▶ Set problem 1
According to the text on the 24vdc battery system, how old are the current Rolls batteries?

As you can see, I’m running a number of critical load on the 24vdc side of the system. I do like the fact that those loads aren’t dependent on the inverter (a.k.a. “a fancy gizmo that can fail”). The few times the battery bank has dropped below what the inverter needs to operate, those critical loads have kept right on cranking. And leaving aside the “All a.c. vs hybrid” debate, I have an investment in 24vdc loads, so even if I decided that all a.c. is the best approach, it’s too late to change.
I know it makes total sense to double my battery capacity by moving to a single, series, 48 volt string. This would allow me to double the array (just repeating the current panel configuration and putting the two arrays in parallel) and keep my single Classic 200. One downside right off the bat is that I’d be retiring my current bank of Rolls betteries, which are only 2.5 years old and in pretty good shape.

▶ Set problem 2
Return the lines of the records exactly, running from the line that contains "Select radio button for option D" through the end of the records, inclusive.

(Records from a collection)
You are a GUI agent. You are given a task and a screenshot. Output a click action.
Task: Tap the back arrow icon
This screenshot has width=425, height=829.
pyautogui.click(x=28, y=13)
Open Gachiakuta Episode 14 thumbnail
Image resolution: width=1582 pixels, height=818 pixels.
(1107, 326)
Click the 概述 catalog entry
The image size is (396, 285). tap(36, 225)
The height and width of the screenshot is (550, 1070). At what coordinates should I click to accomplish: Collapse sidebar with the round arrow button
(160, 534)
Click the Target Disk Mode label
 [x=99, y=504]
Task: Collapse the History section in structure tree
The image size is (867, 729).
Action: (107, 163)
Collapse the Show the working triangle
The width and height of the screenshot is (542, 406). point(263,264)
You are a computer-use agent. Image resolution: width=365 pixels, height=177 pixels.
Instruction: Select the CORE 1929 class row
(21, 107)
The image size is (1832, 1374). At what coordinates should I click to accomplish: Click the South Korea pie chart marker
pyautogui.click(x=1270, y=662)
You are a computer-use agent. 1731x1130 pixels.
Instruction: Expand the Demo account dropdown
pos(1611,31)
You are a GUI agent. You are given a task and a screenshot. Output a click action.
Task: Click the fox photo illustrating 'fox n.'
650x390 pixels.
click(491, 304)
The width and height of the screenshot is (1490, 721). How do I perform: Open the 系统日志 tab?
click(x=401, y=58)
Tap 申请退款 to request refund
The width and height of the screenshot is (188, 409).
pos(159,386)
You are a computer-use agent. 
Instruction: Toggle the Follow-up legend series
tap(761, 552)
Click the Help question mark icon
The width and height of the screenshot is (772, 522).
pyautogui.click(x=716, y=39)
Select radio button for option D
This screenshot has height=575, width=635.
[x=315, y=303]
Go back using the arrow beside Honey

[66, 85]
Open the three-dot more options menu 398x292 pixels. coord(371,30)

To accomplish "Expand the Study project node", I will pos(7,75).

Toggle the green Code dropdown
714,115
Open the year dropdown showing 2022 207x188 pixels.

▶ Written answer 1
They are only 2.5 years old.

▶ Written answer 2
Select radio button for option D
This screenshot has height=575, width=635.
[x=315, y=303]
Go back using the arrow beside Honey

[66, 85]
Open the three-dot more options menu 398x292 pixels. coord(371,30)

To accomplish "Expand the Study project node", I will pos(7,75).

Toggle the green Code dropdown
714,115
Open the year dropdown showing 2022 207x188 pixels.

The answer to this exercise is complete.